Scroll down to see Chanoi’s pictures and read about why she loves UTEP so much.
If you love your school, you can learn more and apply for our upcoming fall scholarship here.
When walking from class to class at the University of Texas at El Paso, one can see for miles. The campus is centered high in the city, in a place that truly encapsulates what it means to live in El Paso, and what it means to go to its school. The University of Texas at El Paso is nestled between two mountains, two cities, and two countries. To the north, the Franklin Mountains and landscape of the southwestern United States smile over a constant stream of students. To the south, the activity on campus is mirrored by those going about their daily lives across the hills of Juarez, Mexico. Lying within a mile of the Texas-Mexico border, UTEP is home to Americans and Mexicans alike. This is why I love my school. Perched on an international border, it nurtures both sides of a bicultural community.
It would be easy to write about the abundance of distinctive locations that make The University of Texas at El Paso the best school, but I have instead chosen to write about something less concrete: a feeling of community.

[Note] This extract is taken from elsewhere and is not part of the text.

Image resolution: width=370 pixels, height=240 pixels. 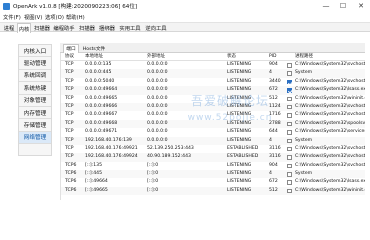 I want to click on tab-scanner-2: 扫描器, so click(x=87, y=28).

What I love most about my school is that it is a common place for students to gather, learn and create. UTEP has created a strong, connected community made up of people from each side of the border. It embraces anyone who wishes to be a part of the University. When attending school, students are not Mexican, or American. At UTEP everyone is a “Miner”. They are not defined by their language, their race, or their nationality. This seamless integration is what has given the University a unique quality that I cherish.
Much of UTEP’s student body is made up of young adults who cross the border every day to attend the University. Because it is so close Mexico, the University is a swirl of cultures. The bicultural nature of the campus is easily heard in the languages spoken around UTEP. Here it is common to hear both Spanish and English spoken in equal measure — even mixed into a popular El Paso amalgam fondly referred to as “Spanglish”. These languages overlap creating a musical score, that energizes me as I move across campus, and orchestrates the activity of the students.
This combination of communities and traditions in and around UTEP culminates in every college student’s favorite thing: good food. There is plenty American and Mexican food on campus. Among the different American chain restaurants in the student union, popular Mexican street foods like “elote en vaso” or “corn in a cup” are also available. This creamy mixture of sweet corn, butter, and crumbled cheese, sprinkled with chili and lime fills the building with the enticing scent of simple Mexican treats. At all UTEP sporting events, vendors selling tacos al pastor, flautas, and aguas frescas can be found among those selling classic American fares like hot dogs, hamburgers, and popcorn. I delight in my school because its palate is just as rich and varied as its people.
I love my school because it is a reflection of the city around it. El Paso, Texas is a bicultural community, and that is echoed in the University. At UTEP the separate cultures of this community blend together to create something that is greater than the sum of its parts. El Paso, Texas, and Juarez, Mexico are two communities living in the same desert, in the shadow of the same mountain — an international border divides us but we are brought together by the University through a shared interest in education. I love my school because it nurtures my community, is an educational center for both sides of the international border, is home to a blend of different cultures, cultivates its own melody composed of two languages, and provides me comfort through the aroma and sounds of the border.